Peter Stamm
Agnes
Arche Verlag 2009
Ein junger Mann lernt in einer Bibliothek eine junge Frau kennen, die keine besondere Schönheit ist, aber ein Geheimnis hat, ein Geheimnis, das wie eine Selbstverständlichkeit in ihre Augen gehört. Sie spricht über den Tod. Sie gehen Kaffeetrinken. Sie sprechen über das Leben. Sie sitzen auf einer Treppe vor der Bibliothek und verlieben sich ineinander. Die Frau bittet den Mann, ihre gemeinsame Geschichte zu schreiben. Er geniert sich. Er tut es. Die Frau zieht mit einem Bein zu ihm und wird schwanger. Der Mann will das Kind nicht. Da verliert er die Frau zum ersten Mal, und als sie sich wiedersehen, hat sie das Kind verloren. Sie bittet ihn, die Geschichte des Kindes zu schreiben. Er geniert sich. Er tut es. Wenn man sich beim Schreiben schämt, dann werden die Sätze oft einen Kopf größer als man selber ist?

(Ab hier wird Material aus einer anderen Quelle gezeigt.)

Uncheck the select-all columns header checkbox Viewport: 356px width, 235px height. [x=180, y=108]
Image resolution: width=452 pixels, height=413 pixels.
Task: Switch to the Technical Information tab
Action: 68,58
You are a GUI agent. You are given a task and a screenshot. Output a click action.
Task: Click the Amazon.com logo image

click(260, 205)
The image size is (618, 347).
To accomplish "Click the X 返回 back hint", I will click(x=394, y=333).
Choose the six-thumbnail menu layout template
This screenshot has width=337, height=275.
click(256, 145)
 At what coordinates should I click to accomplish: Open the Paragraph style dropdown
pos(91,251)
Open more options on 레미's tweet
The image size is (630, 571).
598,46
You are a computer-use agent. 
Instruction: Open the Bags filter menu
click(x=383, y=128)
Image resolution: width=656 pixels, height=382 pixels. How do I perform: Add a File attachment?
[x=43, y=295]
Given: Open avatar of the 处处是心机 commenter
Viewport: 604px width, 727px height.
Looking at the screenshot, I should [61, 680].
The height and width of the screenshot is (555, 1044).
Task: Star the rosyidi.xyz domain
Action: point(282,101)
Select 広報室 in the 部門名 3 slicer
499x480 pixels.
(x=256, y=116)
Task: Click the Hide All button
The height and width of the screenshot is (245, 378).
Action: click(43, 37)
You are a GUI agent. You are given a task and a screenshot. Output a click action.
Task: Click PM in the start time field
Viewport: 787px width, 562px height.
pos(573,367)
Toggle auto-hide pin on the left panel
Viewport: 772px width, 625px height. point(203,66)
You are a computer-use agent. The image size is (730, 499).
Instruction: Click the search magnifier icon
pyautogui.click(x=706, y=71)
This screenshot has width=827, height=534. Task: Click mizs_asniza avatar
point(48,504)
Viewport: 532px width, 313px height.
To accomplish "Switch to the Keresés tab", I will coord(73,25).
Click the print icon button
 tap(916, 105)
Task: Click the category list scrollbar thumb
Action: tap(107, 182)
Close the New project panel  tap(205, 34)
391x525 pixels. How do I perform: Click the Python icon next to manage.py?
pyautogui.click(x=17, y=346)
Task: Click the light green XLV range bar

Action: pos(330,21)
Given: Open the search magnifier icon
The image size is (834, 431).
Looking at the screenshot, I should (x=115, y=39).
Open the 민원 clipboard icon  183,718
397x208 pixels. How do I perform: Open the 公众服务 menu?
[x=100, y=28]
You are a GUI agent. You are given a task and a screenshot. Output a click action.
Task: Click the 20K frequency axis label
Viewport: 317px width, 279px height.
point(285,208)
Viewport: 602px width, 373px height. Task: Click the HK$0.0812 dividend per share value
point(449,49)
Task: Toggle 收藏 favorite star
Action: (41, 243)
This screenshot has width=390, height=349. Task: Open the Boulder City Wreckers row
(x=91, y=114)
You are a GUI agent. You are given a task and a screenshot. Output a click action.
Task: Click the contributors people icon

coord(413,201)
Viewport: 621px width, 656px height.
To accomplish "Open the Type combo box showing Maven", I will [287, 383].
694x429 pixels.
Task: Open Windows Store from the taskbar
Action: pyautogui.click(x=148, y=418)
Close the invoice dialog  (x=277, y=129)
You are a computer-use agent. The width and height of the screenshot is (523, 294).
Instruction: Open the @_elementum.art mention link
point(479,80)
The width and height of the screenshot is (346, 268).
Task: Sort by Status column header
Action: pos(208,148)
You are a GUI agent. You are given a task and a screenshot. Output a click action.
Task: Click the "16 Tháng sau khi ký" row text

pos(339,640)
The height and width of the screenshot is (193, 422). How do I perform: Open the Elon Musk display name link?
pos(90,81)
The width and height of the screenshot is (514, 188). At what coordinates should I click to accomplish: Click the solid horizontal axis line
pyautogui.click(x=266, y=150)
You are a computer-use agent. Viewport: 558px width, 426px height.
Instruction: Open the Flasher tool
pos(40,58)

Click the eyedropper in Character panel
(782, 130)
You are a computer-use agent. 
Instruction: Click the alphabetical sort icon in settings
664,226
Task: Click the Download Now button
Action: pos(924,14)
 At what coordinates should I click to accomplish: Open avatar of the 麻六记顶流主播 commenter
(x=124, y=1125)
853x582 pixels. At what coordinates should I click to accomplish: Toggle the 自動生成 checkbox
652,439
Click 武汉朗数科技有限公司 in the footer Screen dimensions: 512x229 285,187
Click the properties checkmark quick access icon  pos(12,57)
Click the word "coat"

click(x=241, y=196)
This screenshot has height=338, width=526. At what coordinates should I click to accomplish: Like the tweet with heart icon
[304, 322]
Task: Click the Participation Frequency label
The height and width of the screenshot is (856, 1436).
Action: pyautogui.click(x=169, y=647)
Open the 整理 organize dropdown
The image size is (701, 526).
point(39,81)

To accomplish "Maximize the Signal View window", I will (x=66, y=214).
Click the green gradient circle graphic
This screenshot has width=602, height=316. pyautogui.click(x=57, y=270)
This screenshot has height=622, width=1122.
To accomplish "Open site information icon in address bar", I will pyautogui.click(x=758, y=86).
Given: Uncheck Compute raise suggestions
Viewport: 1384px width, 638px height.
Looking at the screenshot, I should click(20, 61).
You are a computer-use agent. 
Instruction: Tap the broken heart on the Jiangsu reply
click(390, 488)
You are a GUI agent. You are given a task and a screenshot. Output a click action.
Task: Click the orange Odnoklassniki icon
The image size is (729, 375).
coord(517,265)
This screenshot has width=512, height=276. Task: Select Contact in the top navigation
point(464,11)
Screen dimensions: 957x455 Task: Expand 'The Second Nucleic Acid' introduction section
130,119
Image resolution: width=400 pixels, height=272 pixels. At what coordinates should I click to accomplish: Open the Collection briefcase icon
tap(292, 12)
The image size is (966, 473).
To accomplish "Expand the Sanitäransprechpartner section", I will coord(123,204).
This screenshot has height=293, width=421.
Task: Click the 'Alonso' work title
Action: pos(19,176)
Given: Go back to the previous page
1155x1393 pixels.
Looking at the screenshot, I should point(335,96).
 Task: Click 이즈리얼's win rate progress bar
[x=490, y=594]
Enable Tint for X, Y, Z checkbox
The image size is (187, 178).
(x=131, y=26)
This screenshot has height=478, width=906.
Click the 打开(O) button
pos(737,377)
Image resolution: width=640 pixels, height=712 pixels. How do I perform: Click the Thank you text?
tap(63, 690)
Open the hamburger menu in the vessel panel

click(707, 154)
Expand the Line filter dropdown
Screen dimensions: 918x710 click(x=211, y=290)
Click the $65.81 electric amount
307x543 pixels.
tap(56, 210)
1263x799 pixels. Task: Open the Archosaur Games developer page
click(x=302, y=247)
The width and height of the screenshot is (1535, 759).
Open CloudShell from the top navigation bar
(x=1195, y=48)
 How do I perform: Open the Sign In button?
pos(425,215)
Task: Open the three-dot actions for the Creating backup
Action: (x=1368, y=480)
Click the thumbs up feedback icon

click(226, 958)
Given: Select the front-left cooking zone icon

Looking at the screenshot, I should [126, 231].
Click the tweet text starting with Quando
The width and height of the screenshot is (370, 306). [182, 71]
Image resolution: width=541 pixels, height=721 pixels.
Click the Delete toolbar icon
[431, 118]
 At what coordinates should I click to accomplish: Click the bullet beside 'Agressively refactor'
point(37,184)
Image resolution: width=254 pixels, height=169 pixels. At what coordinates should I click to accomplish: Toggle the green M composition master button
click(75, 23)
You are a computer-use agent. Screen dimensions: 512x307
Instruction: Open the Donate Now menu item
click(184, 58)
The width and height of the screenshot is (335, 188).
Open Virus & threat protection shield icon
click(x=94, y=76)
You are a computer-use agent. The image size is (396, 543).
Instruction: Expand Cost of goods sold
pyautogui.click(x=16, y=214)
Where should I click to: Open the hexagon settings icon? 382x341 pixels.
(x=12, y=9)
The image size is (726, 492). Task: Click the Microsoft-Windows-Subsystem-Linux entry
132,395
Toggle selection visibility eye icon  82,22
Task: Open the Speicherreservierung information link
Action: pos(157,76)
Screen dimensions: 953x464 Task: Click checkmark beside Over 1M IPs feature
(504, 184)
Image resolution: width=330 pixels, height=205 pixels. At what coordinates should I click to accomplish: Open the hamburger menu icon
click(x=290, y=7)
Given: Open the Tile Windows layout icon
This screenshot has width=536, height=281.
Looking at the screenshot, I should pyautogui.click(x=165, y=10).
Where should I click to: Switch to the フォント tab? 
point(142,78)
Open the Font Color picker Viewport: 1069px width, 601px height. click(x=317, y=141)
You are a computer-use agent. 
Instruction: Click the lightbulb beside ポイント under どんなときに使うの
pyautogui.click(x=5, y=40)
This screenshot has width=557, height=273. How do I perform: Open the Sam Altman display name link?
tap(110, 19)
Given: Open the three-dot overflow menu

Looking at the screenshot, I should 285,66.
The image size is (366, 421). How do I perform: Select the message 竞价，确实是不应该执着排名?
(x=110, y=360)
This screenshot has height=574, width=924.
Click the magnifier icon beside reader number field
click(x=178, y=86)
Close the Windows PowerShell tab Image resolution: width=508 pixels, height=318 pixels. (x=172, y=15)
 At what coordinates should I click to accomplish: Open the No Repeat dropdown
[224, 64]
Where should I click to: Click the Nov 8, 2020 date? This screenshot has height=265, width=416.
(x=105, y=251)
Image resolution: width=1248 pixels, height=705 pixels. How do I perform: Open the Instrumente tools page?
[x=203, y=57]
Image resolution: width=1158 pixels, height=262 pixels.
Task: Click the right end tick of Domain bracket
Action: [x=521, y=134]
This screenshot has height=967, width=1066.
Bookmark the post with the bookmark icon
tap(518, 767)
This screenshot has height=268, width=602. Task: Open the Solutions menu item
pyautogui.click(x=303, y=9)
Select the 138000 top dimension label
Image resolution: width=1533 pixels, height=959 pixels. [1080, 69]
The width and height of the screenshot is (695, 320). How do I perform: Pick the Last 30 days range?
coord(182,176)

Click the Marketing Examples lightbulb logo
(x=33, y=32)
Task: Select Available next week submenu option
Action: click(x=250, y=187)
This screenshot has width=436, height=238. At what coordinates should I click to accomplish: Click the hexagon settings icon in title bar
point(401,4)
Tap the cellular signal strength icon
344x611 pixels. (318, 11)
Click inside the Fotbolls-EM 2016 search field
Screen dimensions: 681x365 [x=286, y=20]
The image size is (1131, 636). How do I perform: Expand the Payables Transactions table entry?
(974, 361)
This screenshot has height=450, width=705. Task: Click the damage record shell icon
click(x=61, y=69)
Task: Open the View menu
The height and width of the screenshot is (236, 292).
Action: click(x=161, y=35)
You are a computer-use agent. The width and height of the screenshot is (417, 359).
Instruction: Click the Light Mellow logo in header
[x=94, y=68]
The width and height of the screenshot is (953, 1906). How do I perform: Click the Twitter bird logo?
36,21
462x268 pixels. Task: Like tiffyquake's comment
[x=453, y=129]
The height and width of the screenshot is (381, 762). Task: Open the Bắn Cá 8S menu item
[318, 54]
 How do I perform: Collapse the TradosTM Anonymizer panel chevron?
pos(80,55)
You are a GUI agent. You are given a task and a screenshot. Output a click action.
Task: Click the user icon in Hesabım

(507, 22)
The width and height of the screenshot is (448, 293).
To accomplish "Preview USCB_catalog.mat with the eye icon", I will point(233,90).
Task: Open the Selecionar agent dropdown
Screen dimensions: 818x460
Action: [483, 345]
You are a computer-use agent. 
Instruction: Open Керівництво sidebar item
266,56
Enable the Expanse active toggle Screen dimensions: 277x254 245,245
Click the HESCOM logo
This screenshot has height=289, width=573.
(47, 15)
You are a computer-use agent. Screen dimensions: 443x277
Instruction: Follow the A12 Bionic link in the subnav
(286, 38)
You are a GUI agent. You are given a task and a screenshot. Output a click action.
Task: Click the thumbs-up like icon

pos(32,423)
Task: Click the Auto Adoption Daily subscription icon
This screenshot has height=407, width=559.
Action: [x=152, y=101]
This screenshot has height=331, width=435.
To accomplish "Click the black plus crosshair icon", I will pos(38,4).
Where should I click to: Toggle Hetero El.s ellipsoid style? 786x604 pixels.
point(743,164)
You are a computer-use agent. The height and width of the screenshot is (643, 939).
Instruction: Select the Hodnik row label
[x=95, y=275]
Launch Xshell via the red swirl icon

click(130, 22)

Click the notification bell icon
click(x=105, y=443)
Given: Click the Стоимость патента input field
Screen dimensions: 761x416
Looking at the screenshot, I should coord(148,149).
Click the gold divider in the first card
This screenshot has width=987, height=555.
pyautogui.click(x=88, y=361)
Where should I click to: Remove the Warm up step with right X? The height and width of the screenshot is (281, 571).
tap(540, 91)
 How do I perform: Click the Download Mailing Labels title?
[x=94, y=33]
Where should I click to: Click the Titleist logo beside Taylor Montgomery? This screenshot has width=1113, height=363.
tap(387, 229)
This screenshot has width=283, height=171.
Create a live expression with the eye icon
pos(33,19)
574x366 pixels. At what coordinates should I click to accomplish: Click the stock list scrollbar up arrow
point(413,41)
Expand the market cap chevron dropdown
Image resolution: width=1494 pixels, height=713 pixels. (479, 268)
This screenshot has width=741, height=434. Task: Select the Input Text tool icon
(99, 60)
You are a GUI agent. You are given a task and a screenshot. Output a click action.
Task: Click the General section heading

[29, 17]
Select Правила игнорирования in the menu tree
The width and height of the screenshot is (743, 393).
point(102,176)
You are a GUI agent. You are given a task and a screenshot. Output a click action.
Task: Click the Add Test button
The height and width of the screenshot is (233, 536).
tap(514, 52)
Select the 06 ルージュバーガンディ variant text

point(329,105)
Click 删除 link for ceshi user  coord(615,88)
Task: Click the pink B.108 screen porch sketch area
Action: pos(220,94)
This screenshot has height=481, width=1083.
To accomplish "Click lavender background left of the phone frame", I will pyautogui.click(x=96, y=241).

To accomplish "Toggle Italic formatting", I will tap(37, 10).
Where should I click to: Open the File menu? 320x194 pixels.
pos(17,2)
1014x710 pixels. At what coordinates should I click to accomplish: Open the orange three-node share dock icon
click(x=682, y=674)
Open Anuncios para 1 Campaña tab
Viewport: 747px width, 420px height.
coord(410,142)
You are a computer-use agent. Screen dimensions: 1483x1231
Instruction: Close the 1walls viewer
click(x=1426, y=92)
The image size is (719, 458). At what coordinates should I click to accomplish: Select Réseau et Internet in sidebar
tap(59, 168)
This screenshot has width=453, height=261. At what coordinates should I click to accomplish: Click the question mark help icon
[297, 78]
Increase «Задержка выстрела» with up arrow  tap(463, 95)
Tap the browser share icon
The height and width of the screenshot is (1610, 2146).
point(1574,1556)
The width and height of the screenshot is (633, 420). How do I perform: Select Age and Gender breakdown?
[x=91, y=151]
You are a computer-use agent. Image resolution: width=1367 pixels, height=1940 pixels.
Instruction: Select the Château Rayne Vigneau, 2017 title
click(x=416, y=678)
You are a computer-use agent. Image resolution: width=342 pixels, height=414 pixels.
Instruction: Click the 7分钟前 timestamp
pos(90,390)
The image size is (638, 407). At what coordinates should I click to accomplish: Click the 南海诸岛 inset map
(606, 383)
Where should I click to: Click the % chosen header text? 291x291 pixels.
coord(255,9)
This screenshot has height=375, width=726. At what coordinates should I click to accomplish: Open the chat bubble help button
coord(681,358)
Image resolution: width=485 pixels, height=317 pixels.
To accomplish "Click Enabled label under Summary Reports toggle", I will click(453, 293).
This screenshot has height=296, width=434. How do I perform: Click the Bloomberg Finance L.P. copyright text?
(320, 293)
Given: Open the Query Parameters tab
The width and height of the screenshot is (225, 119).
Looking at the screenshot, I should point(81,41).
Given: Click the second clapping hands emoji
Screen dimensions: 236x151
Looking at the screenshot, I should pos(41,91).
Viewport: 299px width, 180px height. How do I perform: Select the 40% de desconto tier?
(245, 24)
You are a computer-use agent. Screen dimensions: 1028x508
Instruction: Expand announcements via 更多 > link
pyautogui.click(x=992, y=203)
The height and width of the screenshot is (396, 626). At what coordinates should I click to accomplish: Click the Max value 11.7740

In Peter Stamms Roman „Agnes“ beginnt das Leben, das auch möglich gewesen wäre, den Text zu diktieren. Der Text beginnt dem Leben seine anderen Möglichkeiten zu diktieren, wenn er die Wirklichkeit überholt und in die Zukunft voraus eilt. Der Mann, der schreibt, wünscht sich etwas und schreibt es hin, auch wenn er sich wieder einmal dafür schämt. Wünsche sind potentielle Handlungen, – und einmal hingeschrieben werden sie zum Katalysator für die Wirklichkeit. Es ist bei Peter Stamm nicht so kompliziert wie es bei mir hier klingt. Sein Roman Agnes hat eine stille, ruhige Kraft, und die Gefahr, von der er berichtet, meistert Peter Stamm wie ein großer Maler. Soviel Licht, soviel Licht im Dunkeln. Unbedingt Lesen!